Mr. Sullivan was “directly informed about those concerns and the potential impacts and consequences of certain actions,” an administration official said. But the official declined to give specifics about his exchange with Yang, China’s former ambassador to the United States.

China, which has urged a peaceful resolution of the conflict and maintains good relations with Ukraine, has refused to accept any requests for help from Moscow. But with much of the rest of the world cutting off trade, financial transactions and other economic interactions with Russia, which threatens to plunge the country into default, Mr. Putin is clearly believing into his relationship with Mr. Xi to help him resist domination. economic pressure – and perhaps emerge as an important military ally.

Clearly, the intelligence leak for which Russia sought China’s help was designed to put pressure on both sides. It is humiliating for Mr. Putin, who is extremely sensitive to suggestions that he is a junior partner in relations between Moscow and Beijing.

But it also puts China in a difficult position. Just before the Russian invasion, Chinese Foreign Minister Wang Yi had no doubt that Beijing opposed military action. “The sovereignty, independence and territorial integrity of any country should be respected and protected,” he said. “Ukraine is no exception.”

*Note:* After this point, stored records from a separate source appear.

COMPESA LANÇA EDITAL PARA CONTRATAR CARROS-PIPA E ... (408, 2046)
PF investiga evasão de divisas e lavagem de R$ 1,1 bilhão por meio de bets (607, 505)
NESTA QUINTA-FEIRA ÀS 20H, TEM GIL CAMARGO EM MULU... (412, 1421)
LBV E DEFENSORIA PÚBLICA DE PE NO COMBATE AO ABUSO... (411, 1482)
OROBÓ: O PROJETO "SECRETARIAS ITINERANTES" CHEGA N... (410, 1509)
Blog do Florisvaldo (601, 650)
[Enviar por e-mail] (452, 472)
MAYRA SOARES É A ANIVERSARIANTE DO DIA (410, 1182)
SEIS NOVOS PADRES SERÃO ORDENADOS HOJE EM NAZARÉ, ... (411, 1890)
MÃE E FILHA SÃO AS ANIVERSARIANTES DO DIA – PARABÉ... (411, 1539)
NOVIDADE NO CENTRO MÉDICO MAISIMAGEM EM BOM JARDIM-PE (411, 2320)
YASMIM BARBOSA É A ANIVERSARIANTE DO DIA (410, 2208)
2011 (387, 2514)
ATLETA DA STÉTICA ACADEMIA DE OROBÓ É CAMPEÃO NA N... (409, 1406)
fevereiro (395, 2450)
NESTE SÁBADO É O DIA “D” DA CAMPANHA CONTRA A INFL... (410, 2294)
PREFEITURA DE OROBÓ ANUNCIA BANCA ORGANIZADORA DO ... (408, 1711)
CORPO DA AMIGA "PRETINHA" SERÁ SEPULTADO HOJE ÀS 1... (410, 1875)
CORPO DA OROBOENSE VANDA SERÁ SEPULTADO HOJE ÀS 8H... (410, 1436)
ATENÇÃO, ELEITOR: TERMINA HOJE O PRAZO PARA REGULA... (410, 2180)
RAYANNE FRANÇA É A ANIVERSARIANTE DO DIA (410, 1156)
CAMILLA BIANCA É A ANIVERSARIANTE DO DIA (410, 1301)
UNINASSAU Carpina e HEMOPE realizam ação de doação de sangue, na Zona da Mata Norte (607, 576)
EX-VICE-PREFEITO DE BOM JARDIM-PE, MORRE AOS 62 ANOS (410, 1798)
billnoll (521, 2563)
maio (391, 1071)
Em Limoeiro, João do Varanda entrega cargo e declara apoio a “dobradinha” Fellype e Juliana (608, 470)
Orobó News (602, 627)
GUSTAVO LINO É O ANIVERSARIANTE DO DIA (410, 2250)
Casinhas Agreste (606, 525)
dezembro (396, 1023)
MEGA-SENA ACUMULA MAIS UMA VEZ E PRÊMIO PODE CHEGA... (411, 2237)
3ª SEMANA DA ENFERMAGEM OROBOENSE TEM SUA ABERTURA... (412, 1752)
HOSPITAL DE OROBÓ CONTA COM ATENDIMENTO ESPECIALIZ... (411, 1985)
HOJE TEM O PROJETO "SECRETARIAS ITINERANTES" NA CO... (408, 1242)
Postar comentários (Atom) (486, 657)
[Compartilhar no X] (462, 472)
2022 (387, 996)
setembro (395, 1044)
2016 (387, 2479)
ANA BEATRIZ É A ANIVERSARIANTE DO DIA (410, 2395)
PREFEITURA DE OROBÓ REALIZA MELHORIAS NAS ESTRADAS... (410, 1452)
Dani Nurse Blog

If China provided military or economic support, it would violate that principle and risk being involved in the carnage that is taking place. The White House has made it clear that it will respond to any attempt to bail out Russia.

“Support of any kind,” will have consequences for that, said Jen Psaki, a spokeswoman for Mr. Biden. ”

Mark Landler reported from London, and David E. Sanger from New York. Reporting was contributed by Carlotta Gall from Kyiv, Ukraine, Marc Santora from Lviv, Ukraine, Eric Schmitt, Edward Wong and Julian Barnes from Washington, Isabel Kershner from Jerusalem, Anton Troianovski and Ivan Nechepurenko from Istanbul, Nick Cumming-Bruce from Geneva , and Richard Pérez-Peña, Farnaz Fassihi and Rick Gladstone from New York.